▸ Brief: Given the entries that follow, write out exactly the lines starting at the one containing "Información de contacto (45, 2492)" and ending at the one containing "Política de Envío (33, 2478)", both ends included, and only those.

▸ Working data:
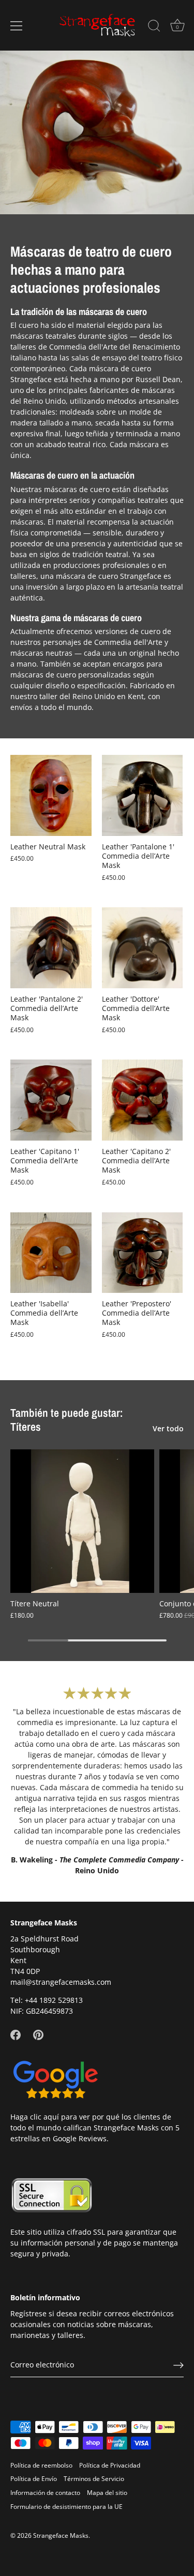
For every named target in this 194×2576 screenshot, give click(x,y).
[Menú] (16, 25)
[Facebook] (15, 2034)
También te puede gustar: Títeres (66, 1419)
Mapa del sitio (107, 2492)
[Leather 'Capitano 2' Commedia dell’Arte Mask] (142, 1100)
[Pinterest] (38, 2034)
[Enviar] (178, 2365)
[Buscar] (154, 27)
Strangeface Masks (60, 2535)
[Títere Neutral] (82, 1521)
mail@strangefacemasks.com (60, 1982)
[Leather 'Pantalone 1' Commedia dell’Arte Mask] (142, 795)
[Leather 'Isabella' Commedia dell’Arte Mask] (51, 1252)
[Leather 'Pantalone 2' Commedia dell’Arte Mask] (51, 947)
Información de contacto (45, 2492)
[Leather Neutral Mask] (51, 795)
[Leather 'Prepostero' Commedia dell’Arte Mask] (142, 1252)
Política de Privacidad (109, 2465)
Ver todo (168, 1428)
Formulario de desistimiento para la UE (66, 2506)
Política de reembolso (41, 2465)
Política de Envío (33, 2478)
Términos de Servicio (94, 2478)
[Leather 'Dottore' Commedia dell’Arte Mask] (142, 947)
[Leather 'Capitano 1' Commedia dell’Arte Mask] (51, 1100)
* * *
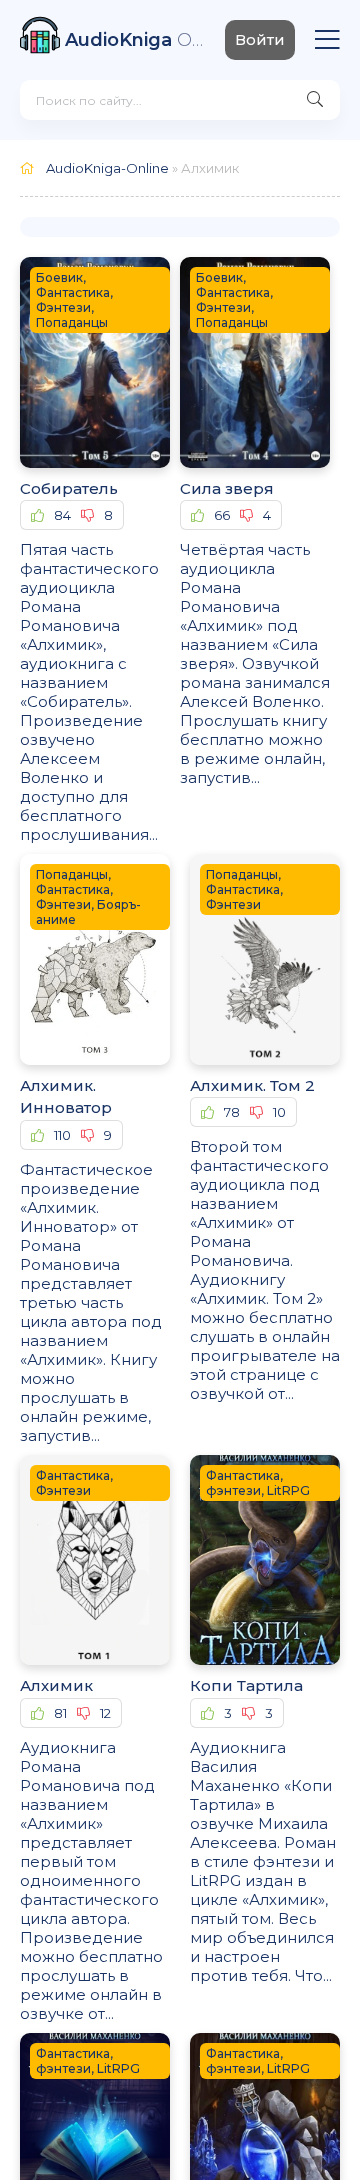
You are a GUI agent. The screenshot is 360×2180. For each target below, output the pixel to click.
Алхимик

▸ Result:
Información de contacto (45, 2492)
[Leather Neutral Mask] (51, 795)
[Leather 'Prepostero' Commedia dell’Arte Mask] (142, 1252)
Política de Privacidad (109, 2465)
Ver todo (168, 1428)
Formulario de desistimiento para la UE (66, 2506)
Política de reembolso (41, 2465)
Política de Envío (33, 2478)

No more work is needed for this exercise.